- [What you are asked to do]
Put the lines below into a JSON list of strings, one string for each line, skipping any blank lines. Leave the pictures out.

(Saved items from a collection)
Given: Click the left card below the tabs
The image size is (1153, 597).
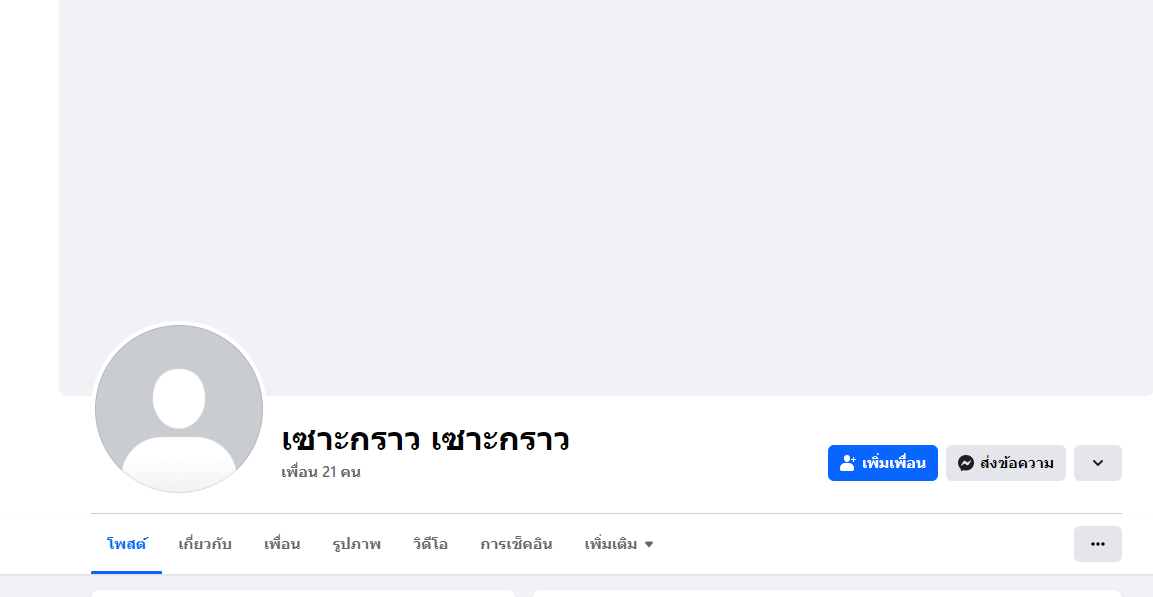Looking at the screenshot, I should [303, 593].
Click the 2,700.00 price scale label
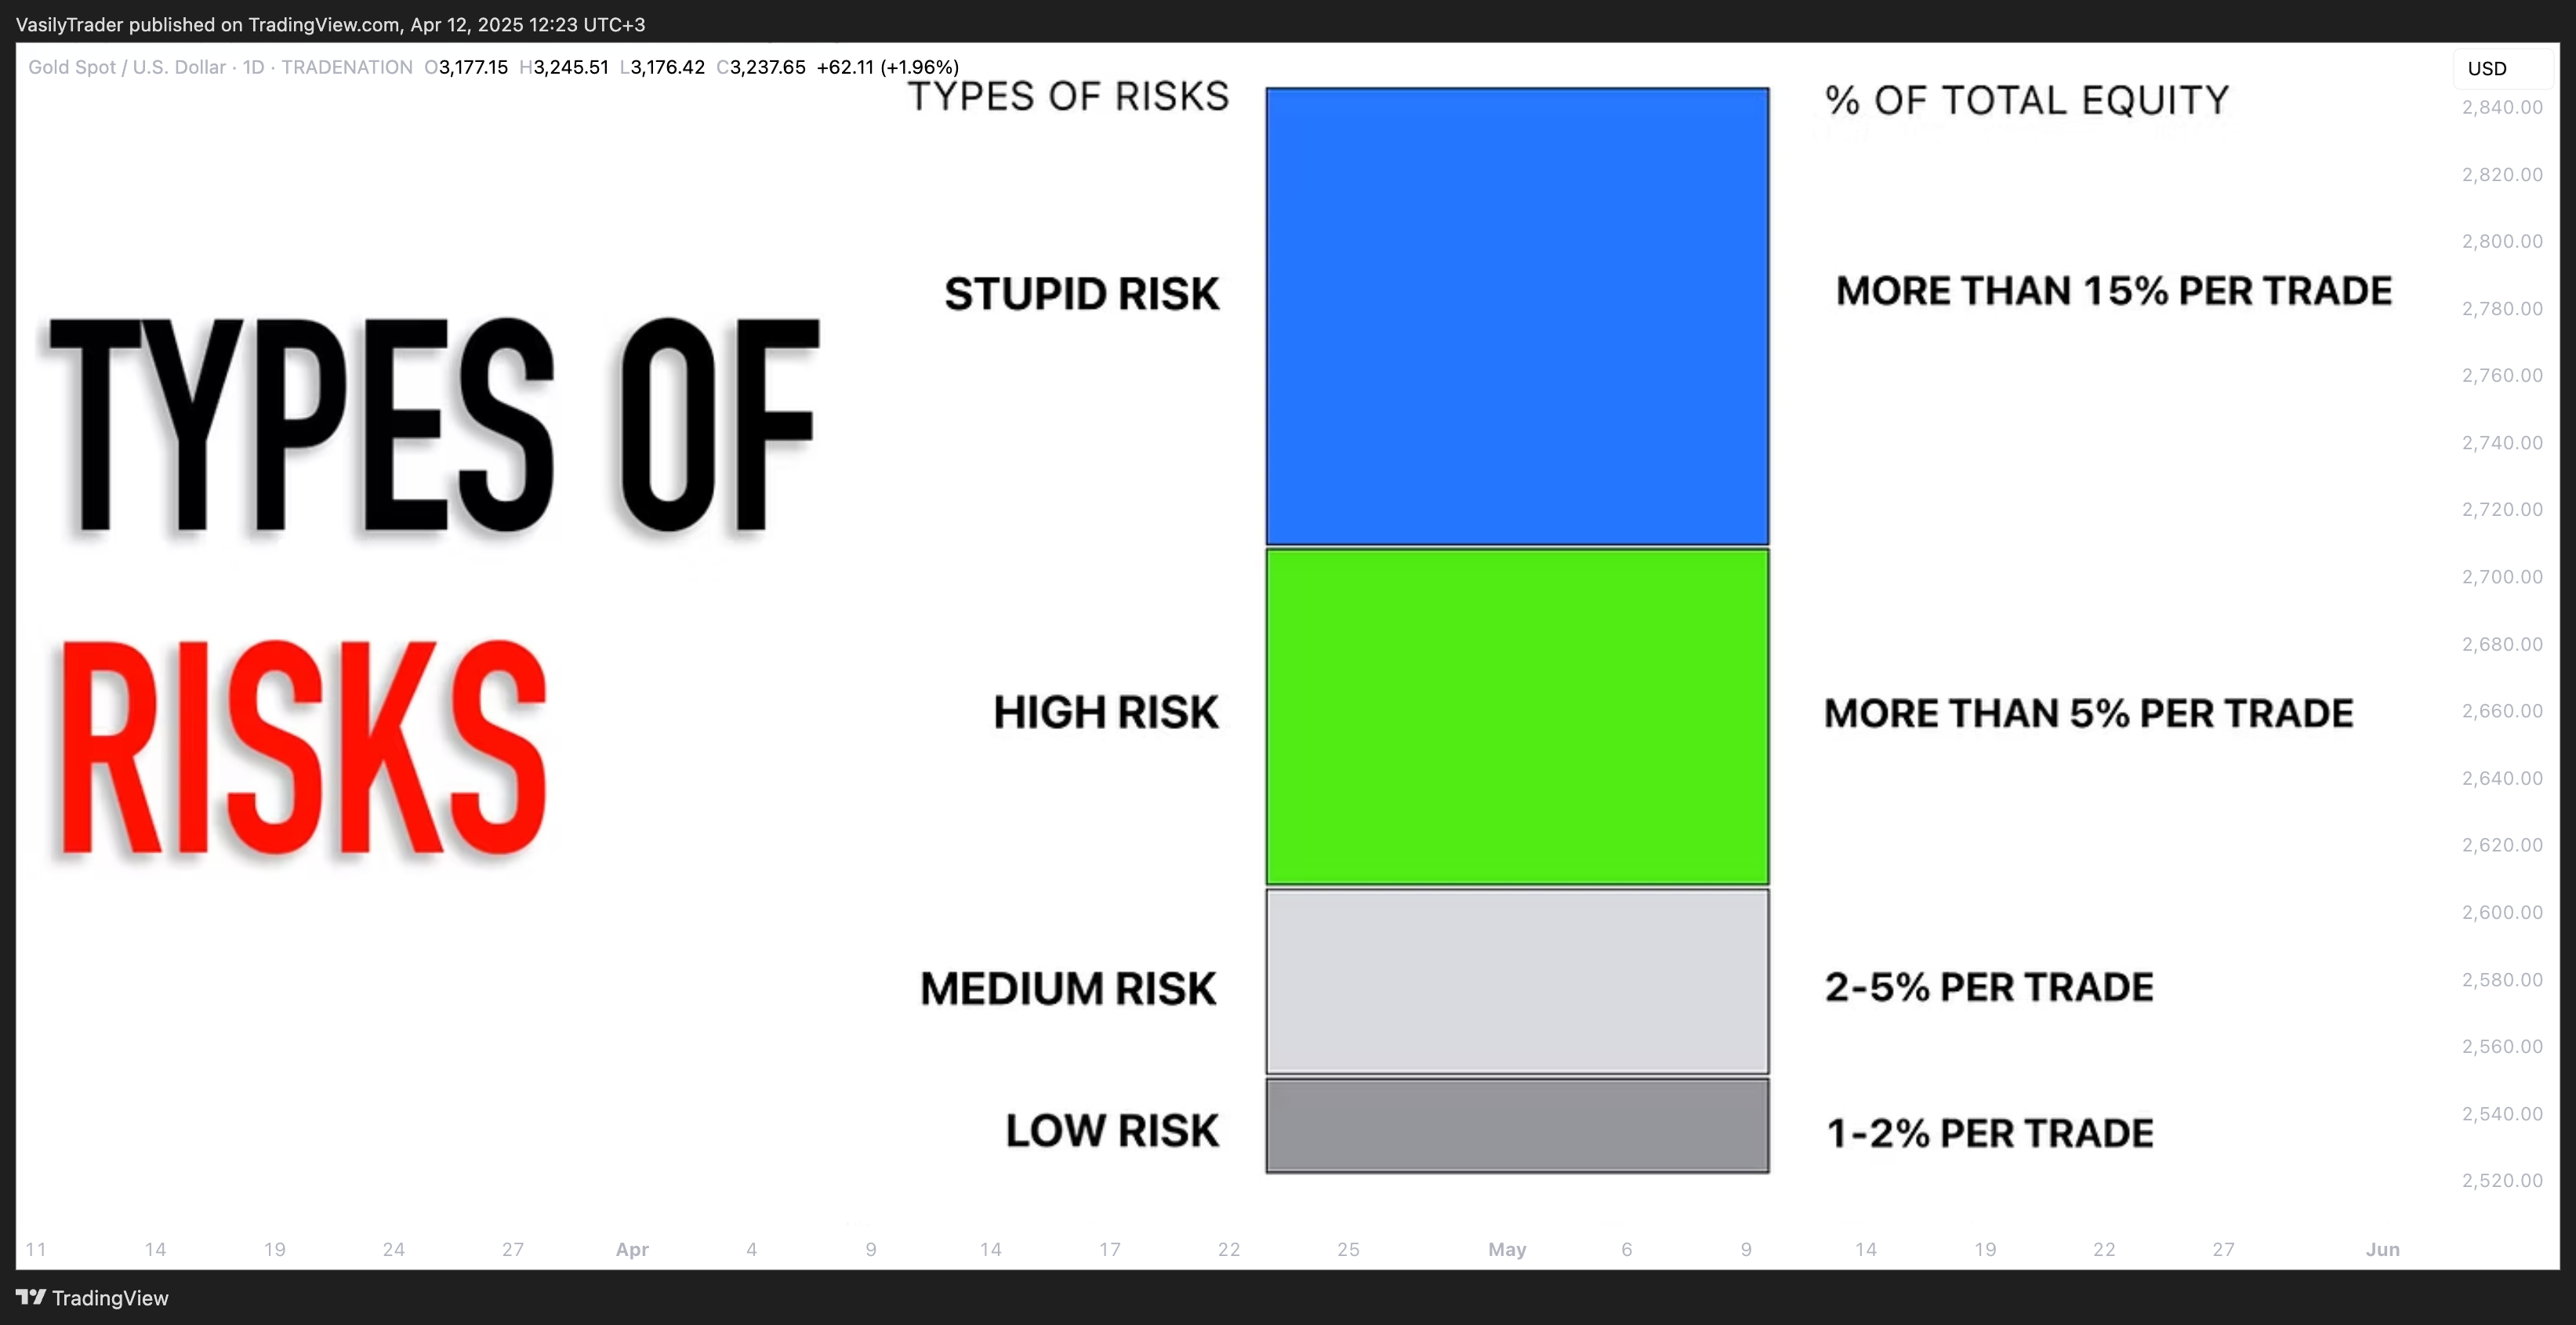 tap(2502, 577)
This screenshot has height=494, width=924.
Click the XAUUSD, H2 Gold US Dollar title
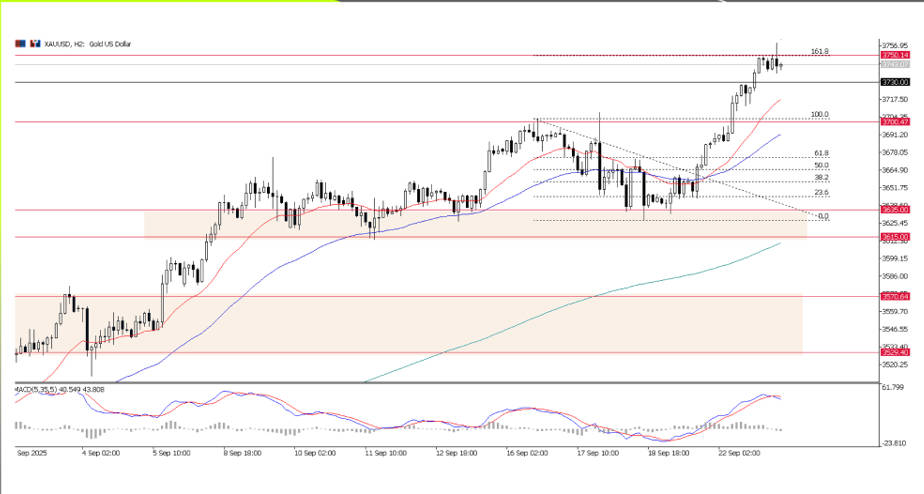pyautogui.click(x=88, y=44)
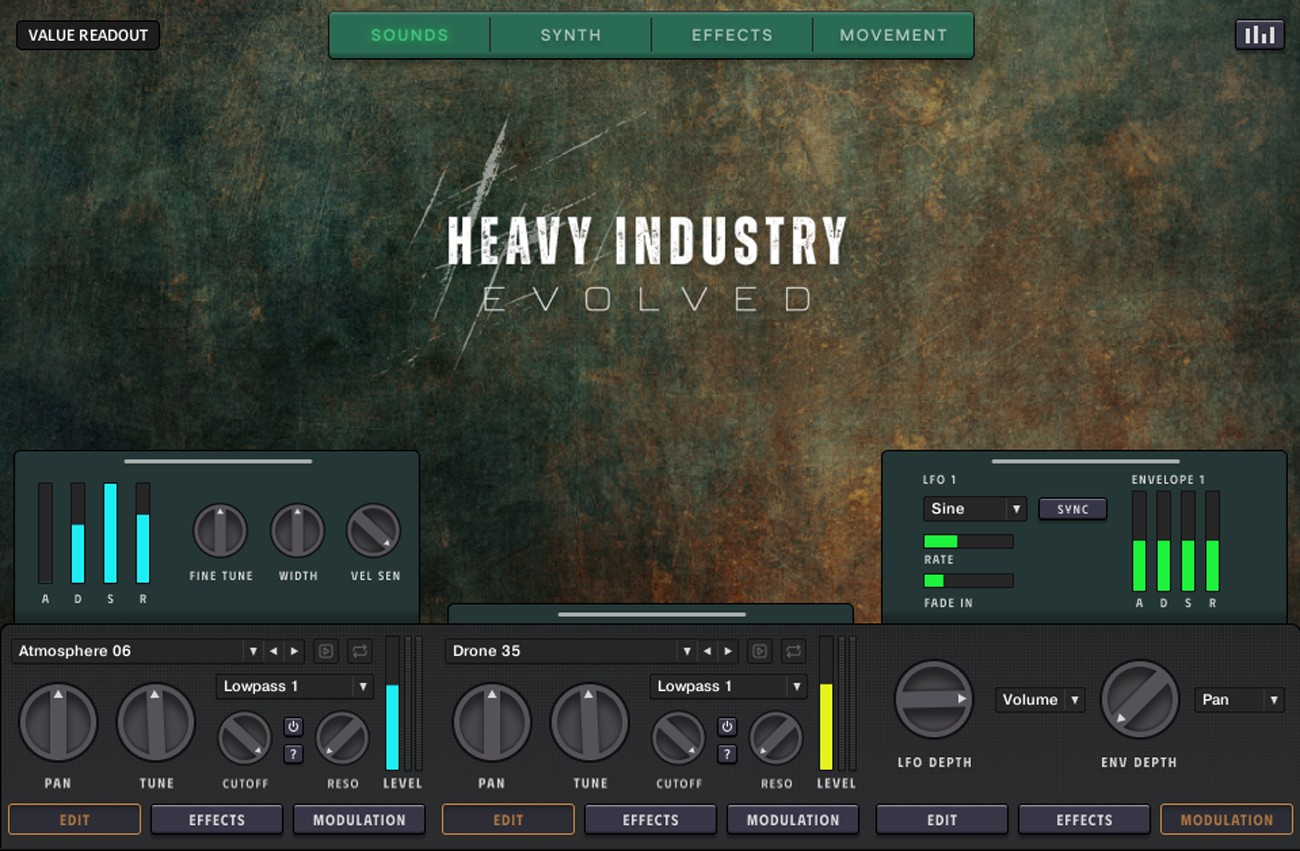Screen dimensions: 1300x851
Task: Click the next preset arrow for Atmosphere 06
Action: click(294, 650)
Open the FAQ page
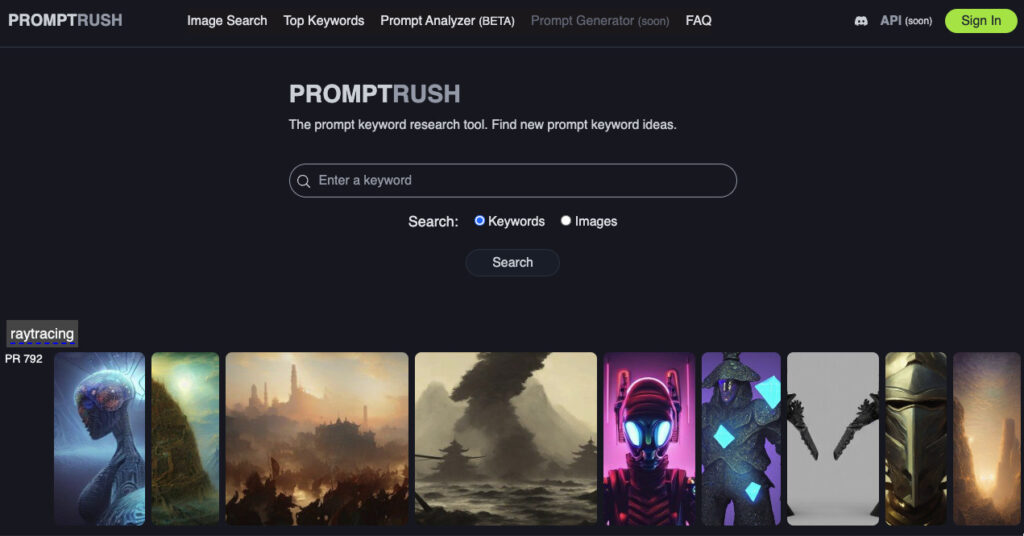 click(x=698, y=21)
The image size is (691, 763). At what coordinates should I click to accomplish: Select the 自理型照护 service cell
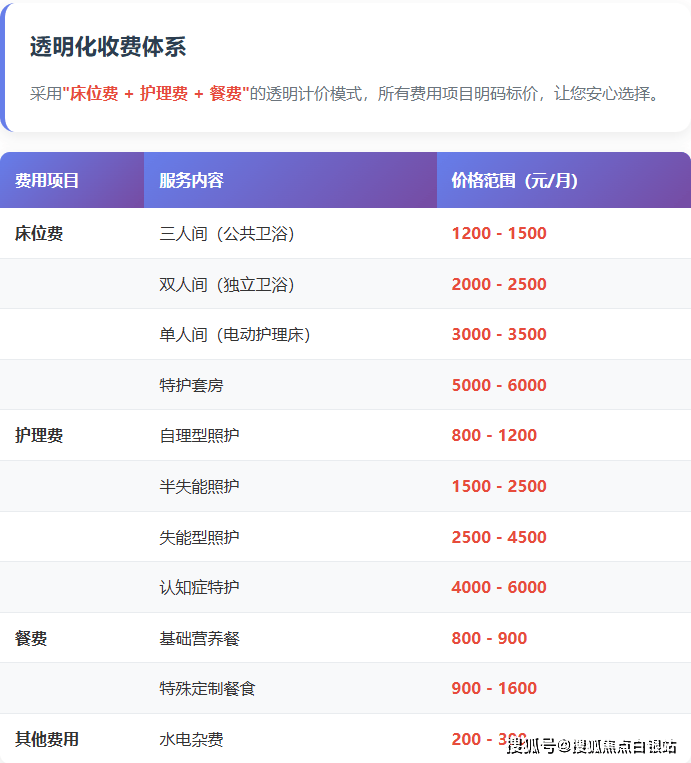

- [Written answer]
[
  "Given: Click the left card below the tabs",
  "The image size is (1153, 597).",
  "Looking at the screenshot, I should [303, 593].",
  "Click the 2,700.00 price scale label",
  " tap(2502, 577)",
  "This screenshot has height=494, width=924.",
  "Click the XAUUSD, H2 Gold US Dollar title",
  "pyautogui.click(x=88, y=44)",
  "Screen dimensions: 1300x851",
  "Task: Click the next preset arrow for Atmosphere 06",
  "Action: click(294, 650)",
  "Open the FAQ page",
  " click(x=698, y=21)",
  "The image size is (691, 763). At what coordinates should I click to accomplish: Select the 自理型照护 service cell"
]